* [WHAT YOU NEED TO DO] Could you format the rows below as a Markdown table with the columns Row and Text, one numbered entry per line, skipping blank lines and leaving the pictures out?

* [DATA SECTION]
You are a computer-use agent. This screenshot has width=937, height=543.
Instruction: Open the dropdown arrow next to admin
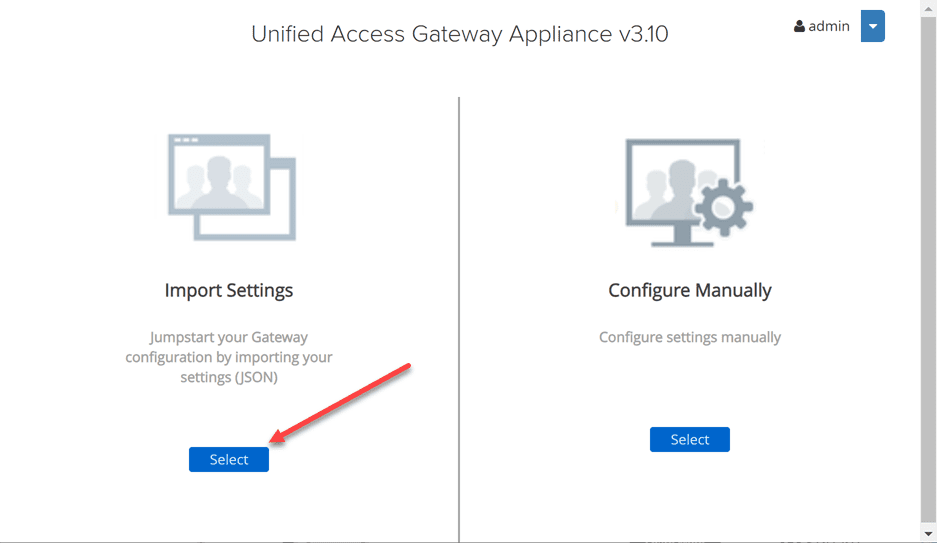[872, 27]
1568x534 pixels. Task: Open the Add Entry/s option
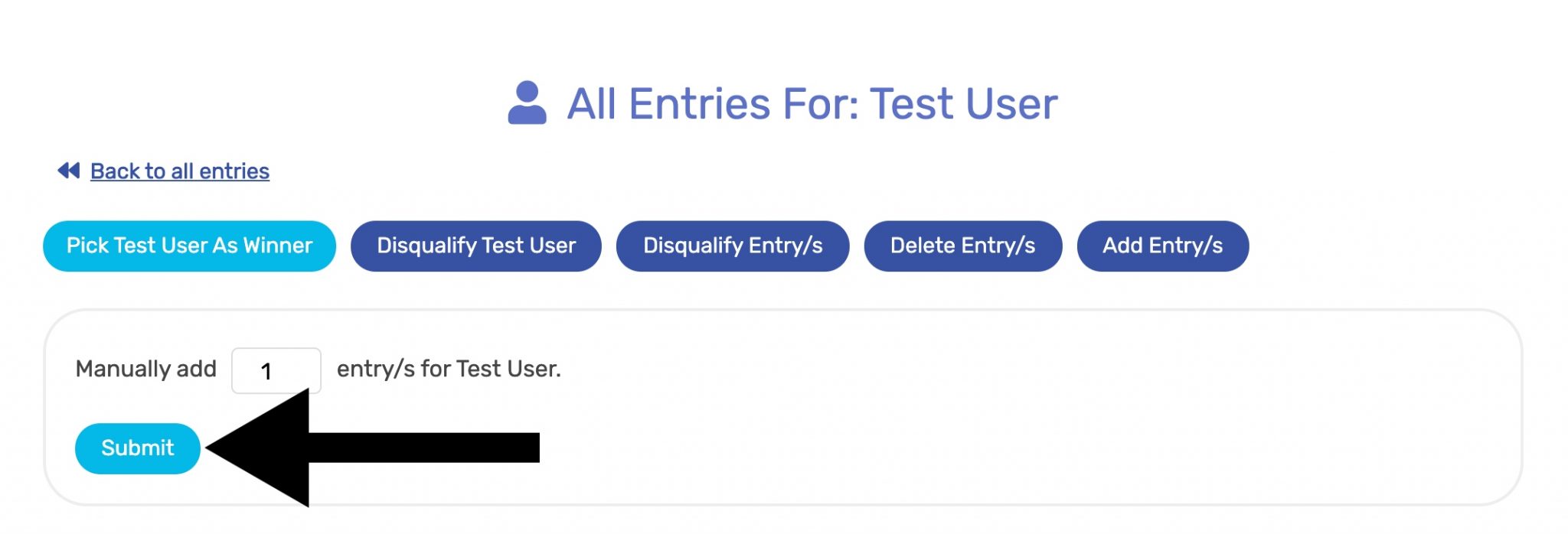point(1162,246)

* [WRITTEN ANSWER]
| Row | Text |
|---|---|
| 1 | You are a computer-use agent. This screenshot has width=937, height=543. |
| 2 | Instruction: Open the dropdown arrow next to admin |
| 3 | [872, 27] |
| 4 | 1568x534 pixels. Task: Open the Add Entry/s option |
| 5 | point(1162,246) |